Based upon the evidence introduced at trial, the jury convicted the defendant on all charges. At sentencing, the trial court entered judgments of conviction sentencing the defendant to 20 years to be served at 100 percent.
On appeal, the defendant raised several issues that attacked the sufficiency of the evidence. The court agreed as to the child neglect counts and dismissed those. The court found there was enough evidence to convict on the aggravated child abuse counts, but because of a problem over excluded testimony the case is reversed and a new trial granted.
Specifically, the defendant claimed that the trial court erroneously excluded the testimony of a forensic interviewer with the Children’s Advocacy Center who would have testified that the victim reported that another person burned her hand.
For context you should know that the victim did not testify in this case. The state introduced a hearsay statement of the victim made to a doctor in which she identified the defendant as the person who inflicted a cigarette burn to her hand. This statement was admissible as an exception to the rule against hearsay because the statement was made in the course of medical diagnosis and treatment of her injuries.

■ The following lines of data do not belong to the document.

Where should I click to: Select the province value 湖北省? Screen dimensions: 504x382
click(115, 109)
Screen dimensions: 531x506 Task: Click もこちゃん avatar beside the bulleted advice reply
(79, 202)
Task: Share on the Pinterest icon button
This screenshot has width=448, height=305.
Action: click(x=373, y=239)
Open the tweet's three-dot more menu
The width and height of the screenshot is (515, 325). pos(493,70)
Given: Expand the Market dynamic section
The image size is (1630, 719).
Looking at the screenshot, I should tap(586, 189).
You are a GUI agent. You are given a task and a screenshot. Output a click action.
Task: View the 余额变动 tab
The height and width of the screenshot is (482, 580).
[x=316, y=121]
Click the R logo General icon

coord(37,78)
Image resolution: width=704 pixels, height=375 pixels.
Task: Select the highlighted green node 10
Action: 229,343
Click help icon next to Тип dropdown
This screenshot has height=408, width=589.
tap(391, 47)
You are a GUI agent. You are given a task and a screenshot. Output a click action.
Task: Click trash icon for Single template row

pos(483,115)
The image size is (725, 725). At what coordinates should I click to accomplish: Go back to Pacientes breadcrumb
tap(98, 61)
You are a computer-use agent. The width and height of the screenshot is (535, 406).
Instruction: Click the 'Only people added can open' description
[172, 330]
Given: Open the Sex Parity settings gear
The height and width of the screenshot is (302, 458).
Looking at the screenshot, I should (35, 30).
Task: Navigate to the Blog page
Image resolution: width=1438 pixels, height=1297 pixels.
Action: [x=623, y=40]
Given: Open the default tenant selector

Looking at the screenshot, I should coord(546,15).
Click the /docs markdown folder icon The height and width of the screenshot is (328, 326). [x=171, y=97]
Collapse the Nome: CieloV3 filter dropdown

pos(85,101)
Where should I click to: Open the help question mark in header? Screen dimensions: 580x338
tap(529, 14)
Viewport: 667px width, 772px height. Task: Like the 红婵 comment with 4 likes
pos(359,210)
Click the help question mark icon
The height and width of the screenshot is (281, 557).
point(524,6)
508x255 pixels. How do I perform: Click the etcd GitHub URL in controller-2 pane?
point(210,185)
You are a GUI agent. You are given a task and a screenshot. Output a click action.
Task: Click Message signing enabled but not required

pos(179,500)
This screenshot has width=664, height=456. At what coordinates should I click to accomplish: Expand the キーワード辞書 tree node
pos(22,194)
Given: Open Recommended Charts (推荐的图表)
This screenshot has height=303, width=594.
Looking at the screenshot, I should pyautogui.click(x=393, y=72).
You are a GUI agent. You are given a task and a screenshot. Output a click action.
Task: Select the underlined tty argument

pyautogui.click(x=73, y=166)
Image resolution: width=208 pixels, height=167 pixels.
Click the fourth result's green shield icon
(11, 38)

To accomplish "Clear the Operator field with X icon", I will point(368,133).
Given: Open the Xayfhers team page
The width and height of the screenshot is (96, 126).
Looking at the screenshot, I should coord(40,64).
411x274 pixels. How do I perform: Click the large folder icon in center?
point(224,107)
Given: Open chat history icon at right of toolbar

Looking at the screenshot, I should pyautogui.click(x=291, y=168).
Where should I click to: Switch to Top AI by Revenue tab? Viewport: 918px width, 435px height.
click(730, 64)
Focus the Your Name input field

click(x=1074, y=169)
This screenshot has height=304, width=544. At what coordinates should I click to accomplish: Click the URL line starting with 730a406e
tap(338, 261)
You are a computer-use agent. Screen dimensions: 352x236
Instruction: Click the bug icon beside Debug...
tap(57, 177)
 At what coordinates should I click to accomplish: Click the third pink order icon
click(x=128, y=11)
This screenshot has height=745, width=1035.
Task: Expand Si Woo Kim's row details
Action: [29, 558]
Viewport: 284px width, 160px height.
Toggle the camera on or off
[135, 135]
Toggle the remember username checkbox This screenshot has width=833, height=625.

Once admitted, the credibility of the victim was then subject to attack through the use of any inconsistent statement made by the victim regardless of the victim's having an opportunity to deny or explain the inconsistent statement. See Tenn. R. Evid. 806. The offered inconsistent statement need not itself satisfy the terms of a hearsay exception. Because it is offered as impeachment evidence, it is not offered to show the truth of the matter asserted and, therefore, is not hearsay.
By excluding this impeachment statement, the trial court erred by excluding the victim’s statement made identifying someone other than the defendant as the person who inflicted the burn to her hand. And, that is why the case is coming back for a retrial.